Il est bien sûr évident que les politiques des pays d’accueil envers les personnes déplacées peuvent compliquer la mise en œuvre d’un processus rigoureux de conception ou de solutions idéales. Lorsque le système de camp est imposé en préférence à l’intégration urbaine, les architectes et les planificateurs ont souvent peu de marge dans leurs efforts pour exécuter leur travail dans le respect des normes professionnelles les plus élevées. Il y a toutefois des exceptions, telles que la construction du camp de Za’atari en Jordanie, mais ces exceptions sont rares, et Za’atari conserve tout de même de nombreuses caractéristiques d’un camp de réfugiés. Ces difficultés sont inévitables dans la mesure où les professionnels de la conception n’ont pas étudié le droit migratoire ni les politiques nationales, et peinent donc à communiquer et à déployer leur travail dans un contexte où les personnes s’attendent à une solution technique immédiate et non pas à un processus social itératif.

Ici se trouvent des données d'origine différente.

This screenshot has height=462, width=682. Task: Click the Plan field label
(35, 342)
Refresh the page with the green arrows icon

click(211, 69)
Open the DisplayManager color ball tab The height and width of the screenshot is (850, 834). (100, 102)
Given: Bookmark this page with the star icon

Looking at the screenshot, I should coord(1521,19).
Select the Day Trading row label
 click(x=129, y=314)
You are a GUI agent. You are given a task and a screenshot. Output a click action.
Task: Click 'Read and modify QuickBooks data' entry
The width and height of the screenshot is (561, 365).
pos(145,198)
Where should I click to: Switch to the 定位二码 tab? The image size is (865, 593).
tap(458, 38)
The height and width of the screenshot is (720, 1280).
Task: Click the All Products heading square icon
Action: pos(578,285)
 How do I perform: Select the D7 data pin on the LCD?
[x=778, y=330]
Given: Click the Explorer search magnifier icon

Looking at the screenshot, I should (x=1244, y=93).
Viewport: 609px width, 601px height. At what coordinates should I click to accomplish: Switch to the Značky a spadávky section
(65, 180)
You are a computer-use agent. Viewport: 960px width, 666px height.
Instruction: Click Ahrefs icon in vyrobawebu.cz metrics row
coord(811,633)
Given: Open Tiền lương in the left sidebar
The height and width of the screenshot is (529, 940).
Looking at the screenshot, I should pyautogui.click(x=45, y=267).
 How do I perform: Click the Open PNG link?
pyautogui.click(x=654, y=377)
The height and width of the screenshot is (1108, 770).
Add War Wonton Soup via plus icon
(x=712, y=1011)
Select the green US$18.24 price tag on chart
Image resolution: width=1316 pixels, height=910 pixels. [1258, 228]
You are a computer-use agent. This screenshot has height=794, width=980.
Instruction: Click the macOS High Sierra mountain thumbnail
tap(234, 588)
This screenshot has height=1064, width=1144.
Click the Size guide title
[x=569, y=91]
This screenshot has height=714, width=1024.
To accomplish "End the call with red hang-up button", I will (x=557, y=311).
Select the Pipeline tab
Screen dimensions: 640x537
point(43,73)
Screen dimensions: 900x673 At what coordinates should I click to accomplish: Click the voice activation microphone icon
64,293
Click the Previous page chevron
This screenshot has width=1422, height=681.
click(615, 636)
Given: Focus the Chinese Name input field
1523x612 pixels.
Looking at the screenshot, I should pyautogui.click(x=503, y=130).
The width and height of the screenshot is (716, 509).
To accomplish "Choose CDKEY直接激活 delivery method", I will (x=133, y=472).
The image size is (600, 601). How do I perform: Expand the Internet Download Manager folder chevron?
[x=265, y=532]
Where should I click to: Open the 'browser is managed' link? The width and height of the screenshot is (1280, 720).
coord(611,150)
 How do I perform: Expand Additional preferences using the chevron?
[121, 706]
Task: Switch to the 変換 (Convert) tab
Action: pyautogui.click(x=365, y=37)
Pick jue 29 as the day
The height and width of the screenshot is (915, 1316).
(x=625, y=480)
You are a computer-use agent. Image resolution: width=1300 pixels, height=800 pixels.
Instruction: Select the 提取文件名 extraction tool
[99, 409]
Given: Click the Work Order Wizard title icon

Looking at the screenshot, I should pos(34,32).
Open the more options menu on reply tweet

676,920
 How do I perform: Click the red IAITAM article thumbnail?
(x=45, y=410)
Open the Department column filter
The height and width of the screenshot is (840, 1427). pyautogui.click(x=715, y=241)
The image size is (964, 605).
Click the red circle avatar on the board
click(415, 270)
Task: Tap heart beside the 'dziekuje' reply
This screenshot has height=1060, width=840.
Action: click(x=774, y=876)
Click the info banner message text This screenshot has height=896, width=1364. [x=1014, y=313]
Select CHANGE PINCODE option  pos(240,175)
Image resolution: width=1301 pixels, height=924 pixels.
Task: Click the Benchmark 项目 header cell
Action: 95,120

Il faut du temps pour élaborer des solutions d’abri plus sensibles au contexte dans le cadre de ces contraintes organisationnelles et culturelles, et les stratégies de réussite à cet égard sont toujours en voie d’apparition. Par exemple, le recours à une méthodologie de démarrage « lean start-up »[1] a aidé de nombreuses organisations à adopter un principe de conception commun afin de modifier et de déployer les projets par itérations. Tant que les grandes organisations n’adopteront pas les principes de conception tels que la plupart des professionnels de l’abri les comprennent déjà (c’est-à-dire un processus de recherche itératif sur le terrain auprès des utilisateurs et de création rapide de prototypes), les camps continueront d’intégrer les grandes innovations plutôt que des méthodes de conception graduelle. Si les organisations humanitaires et de développement apprennent à exploiter la conception en tant que processus, et non pas en tant que produit, les résultats se répercuteront dans le monde entier.

 

Mitchell Sipus mitchell.sipus@gmail.com  
Spécialiste en conception et innovation www.sipusdesign.com



[1] Une méthode organisationnelle visant à identifier, en quelques semaines et non pas en quelques mois, les solutions techniques qui fonctionnent et celles qui ne fonctionnent pas, en se basant sur des cycles courts de mise à l’essai des produits plutôt que sur des stratégies en plusieurs phases et de longue durée.